On leave 2020/21, first semester

On leave 2020/21, second semester

ab On leave 2020/21

Programs

Major

Correlate Sequence in Women’s Studies

Approved Courses

Courses

Women’s Studies: I. Introductory

  • WMST 110 - Gender, Social Problems and Social Change


    1 unit(s)
    (Same as  AMST 110  and SOCI 110 ) This course introduces students to a variety of social problems using insights from political science, sociology, and gender studies. We begin with an exploration of the sociological perspective, and how social problems are defined as such. We then examine the general issues of inequalities based on economic and employment status, racial and ethnic identity, and gender and sexual orientation. We apply these categories of analysis to problems facing the educational system and the criminal justice system. As we examine specific issues, we discuss political processes, social movements, and individual actions that people have used to address these problems. Eve Dunbar and Eileen Leonard.

    Prerequisite(s): Permission of the instructor.

    This class is taught at the Taconic Correctional Facility for Women to a combined class of Vassar and Taconic students.

    One 3-hour period.

    Not offered in 2020/21.

    Course Format: CLS
  • WMST 130 - Introduction to Women’s Studies

    Semester Offered: Fall and Spring
    1 unit(s)
    Multidisciplinary study of the scholarship on women, with an introduction to feminist theory and methodology. Includes contemporary and historical experiences of women in private and public spaces. Examination of how the concept of women has been constructed in literature, science, the media, and other institutions, with attention to the way the construction intersects with nationality, race, class, and sexuality. Paulina Bren and Jean Kane; Lisa Brawley and Lisa Collins; Diane Harriford and Barbara Olsen.

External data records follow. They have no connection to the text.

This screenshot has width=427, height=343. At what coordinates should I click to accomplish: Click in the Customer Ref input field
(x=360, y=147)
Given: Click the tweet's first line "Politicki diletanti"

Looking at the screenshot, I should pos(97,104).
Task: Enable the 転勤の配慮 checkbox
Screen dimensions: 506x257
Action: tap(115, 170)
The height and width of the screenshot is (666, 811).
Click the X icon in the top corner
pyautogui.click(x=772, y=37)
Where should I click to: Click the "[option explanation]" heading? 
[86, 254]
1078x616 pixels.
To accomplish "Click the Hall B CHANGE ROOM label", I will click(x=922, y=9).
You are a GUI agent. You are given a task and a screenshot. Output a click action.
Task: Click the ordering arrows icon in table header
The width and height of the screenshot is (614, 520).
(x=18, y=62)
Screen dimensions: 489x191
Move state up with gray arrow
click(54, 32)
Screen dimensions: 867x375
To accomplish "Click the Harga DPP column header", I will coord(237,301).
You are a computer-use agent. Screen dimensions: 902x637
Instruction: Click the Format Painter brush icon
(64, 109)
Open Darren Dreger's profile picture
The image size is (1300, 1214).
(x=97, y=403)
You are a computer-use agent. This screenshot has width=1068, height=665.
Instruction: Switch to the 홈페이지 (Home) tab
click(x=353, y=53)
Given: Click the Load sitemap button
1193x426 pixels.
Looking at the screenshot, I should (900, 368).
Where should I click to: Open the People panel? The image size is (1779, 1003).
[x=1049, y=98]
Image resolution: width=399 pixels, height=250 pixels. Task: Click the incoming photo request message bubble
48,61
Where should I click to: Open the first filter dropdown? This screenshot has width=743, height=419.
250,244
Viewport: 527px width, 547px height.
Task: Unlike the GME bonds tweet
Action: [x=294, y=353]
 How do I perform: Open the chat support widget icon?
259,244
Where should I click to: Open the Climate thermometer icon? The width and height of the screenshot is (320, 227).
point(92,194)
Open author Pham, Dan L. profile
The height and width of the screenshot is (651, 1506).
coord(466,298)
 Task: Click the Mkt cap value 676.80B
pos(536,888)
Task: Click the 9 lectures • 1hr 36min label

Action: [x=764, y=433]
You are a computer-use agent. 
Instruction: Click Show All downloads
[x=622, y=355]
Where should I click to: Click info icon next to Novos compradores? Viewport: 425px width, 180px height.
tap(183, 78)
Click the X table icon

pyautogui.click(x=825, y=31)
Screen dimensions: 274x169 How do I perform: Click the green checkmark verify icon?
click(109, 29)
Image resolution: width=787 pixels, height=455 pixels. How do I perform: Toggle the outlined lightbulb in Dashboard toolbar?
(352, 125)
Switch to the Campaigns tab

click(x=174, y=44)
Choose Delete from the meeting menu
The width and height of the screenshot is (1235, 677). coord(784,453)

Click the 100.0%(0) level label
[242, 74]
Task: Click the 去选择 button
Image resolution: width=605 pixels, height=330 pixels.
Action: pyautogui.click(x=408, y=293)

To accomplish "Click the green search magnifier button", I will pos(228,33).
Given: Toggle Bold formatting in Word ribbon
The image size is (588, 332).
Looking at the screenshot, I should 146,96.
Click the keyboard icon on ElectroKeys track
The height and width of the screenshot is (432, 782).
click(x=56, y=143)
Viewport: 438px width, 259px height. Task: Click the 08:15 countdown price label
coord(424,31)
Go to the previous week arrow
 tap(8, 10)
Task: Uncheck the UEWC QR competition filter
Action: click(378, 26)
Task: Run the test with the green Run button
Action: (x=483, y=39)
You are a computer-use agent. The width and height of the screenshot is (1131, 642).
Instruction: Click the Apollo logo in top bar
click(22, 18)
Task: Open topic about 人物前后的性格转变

    Two 75-minute periods.

    Course Format: CLS
  • WMST 160 - Issues in Feminism


    1 unit(s)
    Two 75-minute periods.

    Not offered in 2020/21.

    Course Format: CLS
  • WMST 170 - Meeting Places


    1 unit(s)
    (Same as FFS 170 ) Beginning with the nineteenth century, this first-year writing seminar examines the role of gender in stories about people who meet in public urban places, such as bars, streets or cafés. Public urban places are associated with a specifically modern consciousness, characterized by the embracing of more fluid identities, fewer constraints, and a greater sense of the ephemeral. We use each text to practice writing about literature while exploring the critical concepts of gender, place and modernity in a French studies context. The course is taught in English: all works are read in translation. Kathleen Hart.

    Open only to first-year students; satisfies the college requirement for a First-Year Writing Seminar.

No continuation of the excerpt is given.